▶ _The request_: Please convert the items from the line with "The image size is (523, 310)." to the line with "click(562, 168)" into a Markdown table with the columns Row and Line, skipping blank lines and leaving out the pictures.

^^^^^^^^^^^^^^^^

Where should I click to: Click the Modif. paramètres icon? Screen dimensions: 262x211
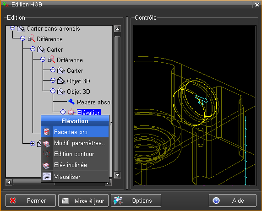point(47,143)
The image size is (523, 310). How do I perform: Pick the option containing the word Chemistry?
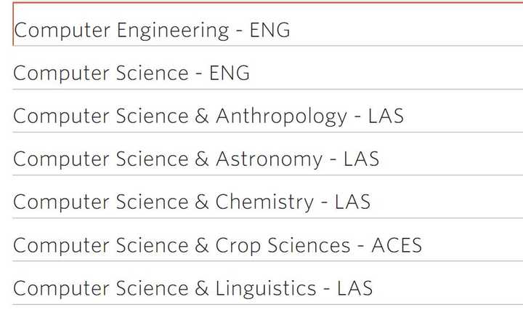pos(268,196)
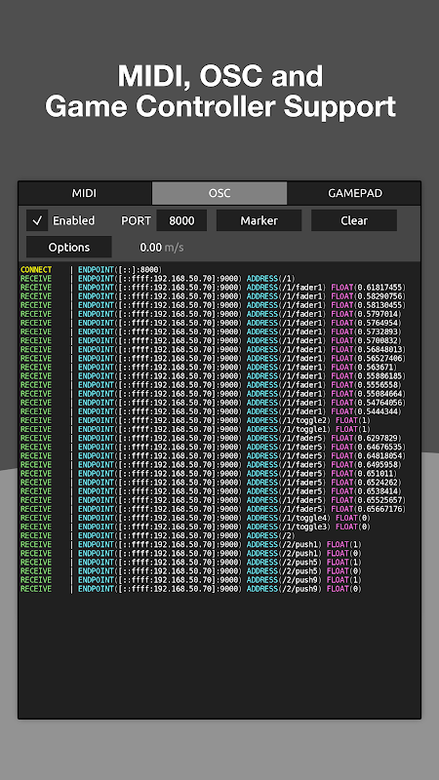Select the /1/toggle1 FLOAT(1) line
Screen dimensions: 439x780
tap(196, 429)
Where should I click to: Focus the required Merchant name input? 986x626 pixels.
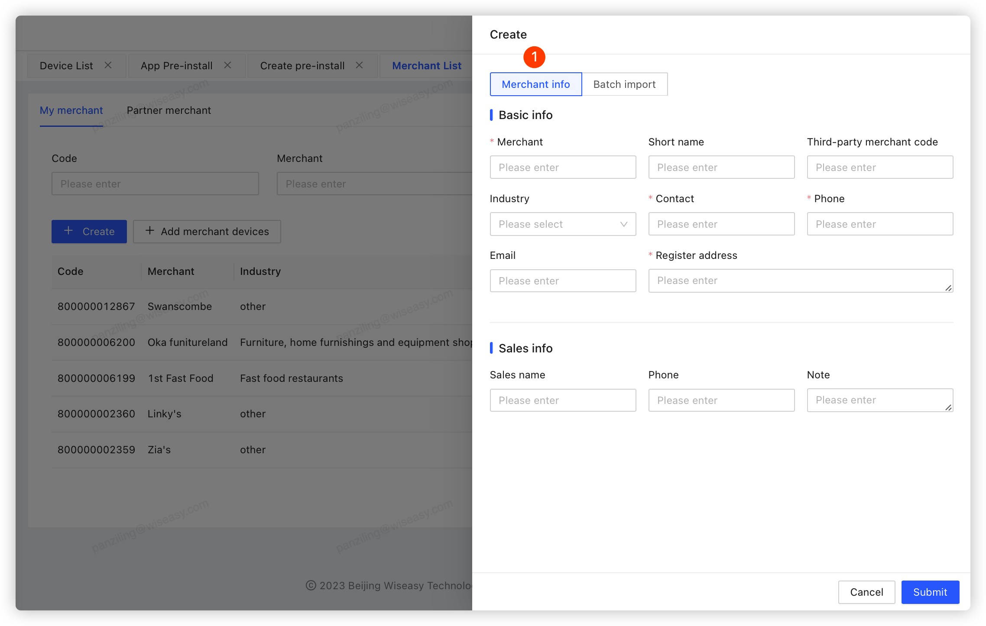click(562, 168)
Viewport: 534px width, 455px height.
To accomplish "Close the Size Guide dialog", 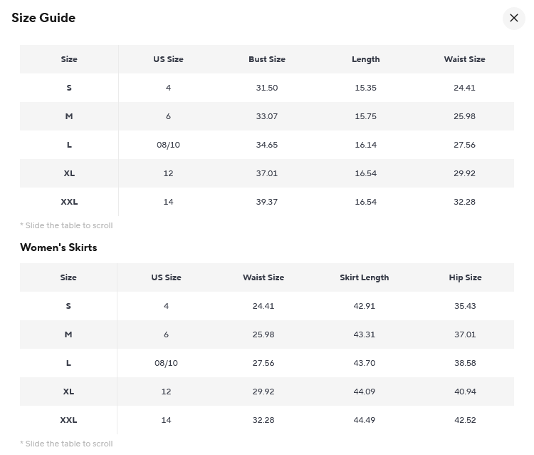I will [x=513, y=18].
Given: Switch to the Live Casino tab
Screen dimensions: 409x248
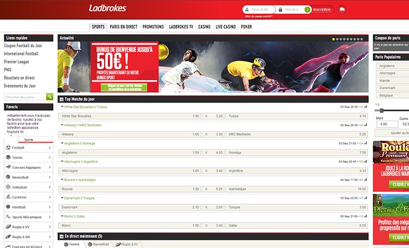Looking at the screenshot, I should pyautogui.click(x=226, y=27).
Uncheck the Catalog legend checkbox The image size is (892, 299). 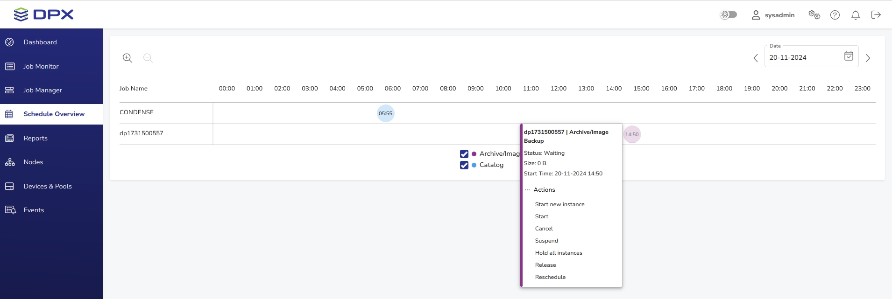click(464, 165)
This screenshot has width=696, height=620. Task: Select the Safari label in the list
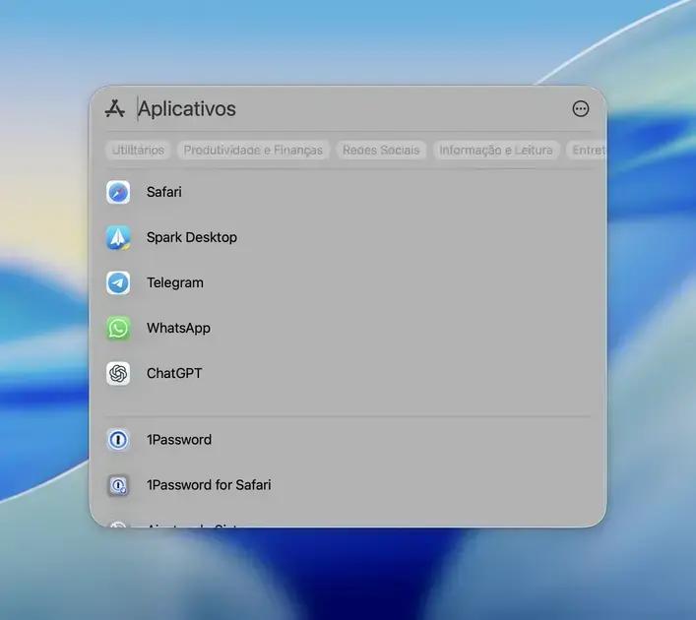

^^^^^^^^^^^^^^^^

▶ _Final answer_:
| Row | Line |
|---|---|
| 1 | The image size is (523, 310). How do I perform: Pick the option containing the word Chemistry? |
| 2 | pos(268,196) |
| 3 | Select the /1/toggle1 FLOAT(1) line |
| 4 | Screen dimensions: 439x780 |
| 5 | tap(196, 429) |
| 6 | Where should I click to: Focus the required Merchant name input? 986x626 pixels. |
| 7 | click(562, 168) |